La giurisprudenza civile di legittimità conosce solo l’errore revocatorio, che è un errore di fatto, percettivo, o la mancata motivazione su punto decisivo oggetto di discussione, quella penale condiziona l’ammissibilità del ricorso per travisamento (dopo la modifica di cui alla l. 24/4/06 n. 46) alla denuncia di una contraddizione, rilevabile dalla motivazione o da specifici atti richiamati, e lo riconosce nella «palese e non controvertibile difformità tra i risultati obbiettivamente derivanti dall’assunzione delle prove e quello che il giudice di merito ne abbia inopinatamente tratto»[18]. Vi è in sintesi travisamento della prova quando «sussista una incontrovertibile antinomia tra i risultati obiettivamente derivanti dalla prova assunta e le conseguenze che il giudice di merito ne abbia tratto. Tale vizio è configurabile soltanto quando l'accertata distorsione tra il risultato probatorio posto a base dell'argomentazione del giudice e l'atto processuale o probatorio (definito in termini di “contraddittorietà processuale” diversa e distinta da quella “logica”) disarticoli effettivamente l'intero ragionamento probatorio e, alla stregua dei parametri di rilevanza e decisività, renda illogica la motivazione per la essenziale forza dimostrativa del dato probatorio trascurato o travisato. effettivamente l'intero ragionamento probatorio e, alla stregua dei parametri di rilevanza e decisività, renda illogica la motivazione per la essenziale forza dimostrativa del dato probatorio trascurato o travisato.”[19]. In altre parole in quella che è stata definita una «infedeltà grave della motivazione rispetto alla risultanza degli atti».Rovelli parla di «indiscutibilità negativa» della valutazione giurisdizionale. È ricorrendo ai concetti di evidente, incontrovertibile, palese, decisivo, che dobbiamo misurare la incidenza dell’errore del giudice nella assunzione della decisione e possiamo riconoscere un nucleo comune ai diversi ambiti, civile, penale e disciplinare. La mancata esplicitazione dell’aggettivazione da parte della legge deve essere superata assumendo tali parametri come requisiti intrinseci dell’illecito

Nella giurisprudenza disciplinare il ricorso all’art. 2 lett h) (travisamento del fatto) è ricorrente, ma non frequentissimo e per lo più è riferito ad ipotesi nelle quali il giudice ha affermato/negato un fatto falso/vero o ha omesso di valutare un fatto decisivo[20], assai più raramente quando vi sia stato un, sia pure macroscopico, errore valutativo[21], escludendo poi la responsabilità ogni qual volta la decisione sia riconducibile ad una possibile, quand’anche opinabile, interpretazione di diritto[22]. Non è riscontrabile, allo stato, in termini significativamente apprezzabili tali da far presagire un orientamento in tal senso, un incauto ricorso né alle incolpazioni né alle sanzioni disciplinari che, attraverso la contestazione di travisamento del fatto (o anche di violazione di legge o di abnormità del provvedimento, profili non sfiorati in questa sede) tendano a comprimere l’attività valutativa del giudice.

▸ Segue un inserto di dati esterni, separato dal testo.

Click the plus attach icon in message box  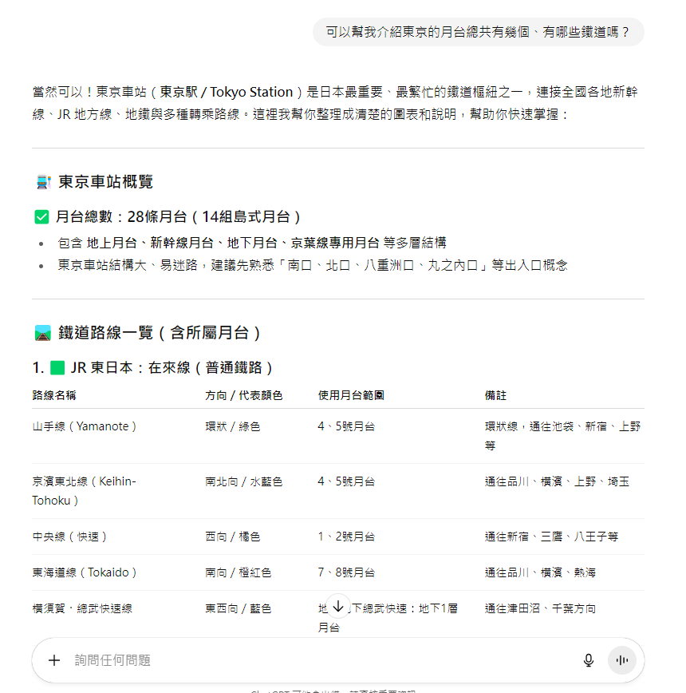pos(54,660)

5. Rapporto tra giudizio civile e giudizio disciplinare

Ai rapporti tra giudizio disciplinare e giudizio di responsabilità la legge dedica esclusivamente i tre commi dell’art.9 e l’ultima frase del secondo comma dell’art. 6, per la quale il giudizio di responsabilità nei confronti dello Stato non fa stato nel procedimento disciplinare.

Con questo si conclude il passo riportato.